而此刻的魏珣,用“生死未卜”形容,倒也不为过。本只是不甚清醒,太医开了方子,说是流血过多,待气血补上,大抵也就苏醒了。
然十数日过去,他不仅没有醒来,伤口竟开始发炎,整人高烧不止,还说起了胡话。
他沉沦在梦中,从十二岁重生归来,至陛下赐婚,一幕幕来来回回涌现。赐婚后头的事,他抗拒性地不愿去梦见。他在梦中,觉得自己是清醒的,他清楚记得新婚之夜,她的模样。她将刀刃刺入他后背,然后又寻机捅入他胸口。
她决绝又狠厉,她说:“不许叫阿衡,你不配。”
她如何会这般恨他,不过是与他一般,带着前生的记忆。
如此,他实在不愿醒来。他甚至想,若是此刻死去,了了她的心愿,是不是也算另一种补偿!

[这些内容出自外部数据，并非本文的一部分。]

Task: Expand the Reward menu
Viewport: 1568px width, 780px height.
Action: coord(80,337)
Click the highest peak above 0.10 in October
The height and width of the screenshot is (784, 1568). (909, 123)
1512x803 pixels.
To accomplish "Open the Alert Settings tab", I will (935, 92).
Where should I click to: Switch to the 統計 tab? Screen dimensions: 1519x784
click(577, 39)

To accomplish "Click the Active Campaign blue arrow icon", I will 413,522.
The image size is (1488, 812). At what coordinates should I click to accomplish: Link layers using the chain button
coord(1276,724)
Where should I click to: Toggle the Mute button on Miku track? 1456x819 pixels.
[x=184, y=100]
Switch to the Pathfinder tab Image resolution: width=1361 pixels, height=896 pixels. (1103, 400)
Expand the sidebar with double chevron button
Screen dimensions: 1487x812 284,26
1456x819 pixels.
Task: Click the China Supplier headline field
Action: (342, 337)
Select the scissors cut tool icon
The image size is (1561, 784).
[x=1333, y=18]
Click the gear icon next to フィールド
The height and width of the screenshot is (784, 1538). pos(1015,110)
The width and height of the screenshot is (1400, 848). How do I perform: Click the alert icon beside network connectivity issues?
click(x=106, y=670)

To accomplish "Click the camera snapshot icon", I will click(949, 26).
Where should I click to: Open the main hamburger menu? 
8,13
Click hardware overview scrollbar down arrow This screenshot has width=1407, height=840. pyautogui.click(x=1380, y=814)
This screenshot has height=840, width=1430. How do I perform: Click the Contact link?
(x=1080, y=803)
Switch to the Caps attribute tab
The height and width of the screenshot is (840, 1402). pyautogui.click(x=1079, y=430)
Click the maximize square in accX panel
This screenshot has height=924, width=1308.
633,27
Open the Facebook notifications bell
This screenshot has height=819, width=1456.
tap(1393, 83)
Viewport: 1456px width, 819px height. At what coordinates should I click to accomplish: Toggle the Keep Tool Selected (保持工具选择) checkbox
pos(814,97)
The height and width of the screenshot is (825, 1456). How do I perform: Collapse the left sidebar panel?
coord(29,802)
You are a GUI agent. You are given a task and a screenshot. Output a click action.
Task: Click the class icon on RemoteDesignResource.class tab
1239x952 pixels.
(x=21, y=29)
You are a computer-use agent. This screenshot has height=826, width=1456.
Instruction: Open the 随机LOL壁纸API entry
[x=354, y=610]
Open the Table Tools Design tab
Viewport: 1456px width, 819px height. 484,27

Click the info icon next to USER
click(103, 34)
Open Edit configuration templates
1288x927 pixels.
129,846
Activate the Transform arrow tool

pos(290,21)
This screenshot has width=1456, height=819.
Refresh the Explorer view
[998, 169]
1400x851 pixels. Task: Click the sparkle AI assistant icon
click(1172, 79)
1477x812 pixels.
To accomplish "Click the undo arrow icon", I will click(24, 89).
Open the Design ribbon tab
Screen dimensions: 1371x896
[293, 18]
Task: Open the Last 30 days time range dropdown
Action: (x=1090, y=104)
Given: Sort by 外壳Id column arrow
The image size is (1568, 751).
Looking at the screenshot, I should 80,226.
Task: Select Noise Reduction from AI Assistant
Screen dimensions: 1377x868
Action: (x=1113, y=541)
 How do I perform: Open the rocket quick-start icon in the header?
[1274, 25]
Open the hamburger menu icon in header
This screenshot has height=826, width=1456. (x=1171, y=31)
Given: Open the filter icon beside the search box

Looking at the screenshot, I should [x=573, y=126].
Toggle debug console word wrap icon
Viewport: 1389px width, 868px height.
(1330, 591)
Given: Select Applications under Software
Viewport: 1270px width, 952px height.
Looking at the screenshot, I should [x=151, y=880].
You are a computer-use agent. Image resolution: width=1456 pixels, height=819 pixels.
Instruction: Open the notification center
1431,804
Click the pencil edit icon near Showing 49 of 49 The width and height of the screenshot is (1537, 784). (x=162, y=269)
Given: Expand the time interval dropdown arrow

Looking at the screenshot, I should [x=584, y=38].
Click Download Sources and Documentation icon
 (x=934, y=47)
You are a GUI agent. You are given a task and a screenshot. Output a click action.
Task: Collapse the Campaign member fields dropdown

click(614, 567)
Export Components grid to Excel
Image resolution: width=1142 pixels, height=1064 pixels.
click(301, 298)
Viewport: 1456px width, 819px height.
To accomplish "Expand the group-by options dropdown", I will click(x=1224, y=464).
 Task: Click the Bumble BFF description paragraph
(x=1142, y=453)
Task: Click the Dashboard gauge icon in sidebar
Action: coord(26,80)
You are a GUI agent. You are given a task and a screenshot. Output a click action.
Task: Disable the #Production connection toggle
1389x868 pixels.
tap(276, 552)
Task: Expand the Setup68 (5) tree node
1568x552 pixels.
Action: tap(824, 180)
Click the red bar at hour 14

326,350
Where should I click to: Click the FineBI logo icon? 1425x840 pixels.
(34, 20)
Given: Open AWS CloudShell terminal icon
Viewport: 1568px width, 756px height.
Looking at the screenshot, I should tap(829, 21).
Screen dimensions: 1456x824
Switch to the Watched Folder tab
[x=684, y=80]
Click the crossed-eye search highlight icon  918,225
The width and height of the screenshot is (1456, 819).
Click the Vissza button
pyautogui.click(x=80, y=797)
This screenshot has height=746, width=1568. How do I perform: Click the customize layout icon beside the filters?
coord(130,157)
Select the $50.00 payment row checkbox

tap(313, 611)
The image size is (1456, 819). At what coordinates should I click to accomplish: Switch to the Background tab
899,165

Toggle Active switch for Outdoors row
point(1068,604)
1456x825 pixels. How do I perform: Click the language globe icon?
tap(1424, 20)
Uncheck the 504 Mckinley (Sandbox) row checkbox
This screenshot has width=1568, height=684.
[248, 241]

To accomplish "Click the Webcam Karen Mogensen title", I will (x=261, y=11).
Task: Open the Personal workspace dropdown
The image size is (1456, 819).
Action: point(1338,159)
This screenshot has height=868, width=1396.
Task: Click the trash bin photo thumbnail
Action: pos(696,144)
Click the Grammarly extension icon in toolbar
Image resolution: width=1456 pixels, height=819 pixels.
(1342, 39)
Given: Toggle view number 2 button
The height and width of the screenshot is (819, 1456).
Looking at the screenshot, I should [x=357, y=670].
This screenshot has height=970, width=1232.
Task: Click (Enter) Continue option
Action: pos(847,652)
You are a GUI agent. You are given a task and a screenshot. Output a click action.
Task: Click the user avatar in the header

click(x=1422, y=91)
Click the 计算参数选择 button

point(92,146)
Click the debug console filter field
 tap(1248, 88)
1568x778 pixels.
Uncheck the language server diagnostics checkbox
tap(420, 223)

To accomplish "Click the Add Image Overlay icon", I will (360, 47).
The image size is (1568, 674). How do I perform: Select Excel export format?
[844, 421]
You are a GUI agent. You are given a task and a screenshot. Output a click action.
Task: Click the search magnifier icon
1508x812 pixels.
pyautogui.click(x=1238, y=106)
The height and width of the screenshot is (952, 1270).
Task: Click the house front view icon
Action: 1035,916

他病成这样,杜若担着信王妃的名头,只得勉强踏入蘅芜台。轮值的太医又是一番“求生心力,精神支持”的说法。
杜若无奈,拂衣坐下。从侍婢手中接连帕子,给他敷在额上。太医熬好了药,她便持着汤匙给他小口喂下。初时撒了大半,她也懒得去擦,只想早些喂完便罢。郑嬷嬷立在一旁,想要说些什么,然触上她一双清冷杏眼,到嘴边的话便莫名咽了回去。
而她每做一件事,太医便入老僧念经一般在魏珣耳边念叨。杜若心中暗思,若是魏珣知晓自己在侧侍奉,估计得惊惧死去。他如今这般躺着,原就是拜自己所赐。又觉此法实在荒谬,还不如直接请清心观的大师做做法事呢!
做法事——
杜若拨开云雾,立马传令了下去,自己则去看顾这一事宜。她实在不欲与魏珣多待片刻!
两日法事结束,她刚谴人送走僧人,独自坐在正厅饮茶。便有侍女来报,说外头有人递了帖子,求见于她。
她接过帖子阅了,面上笑意瞬间舒展。想来这下太医那什么“精神支持”有真正的药引,不必再烦她了。
来人乃是凌澜,前世里魏珣置在心尖的白月光。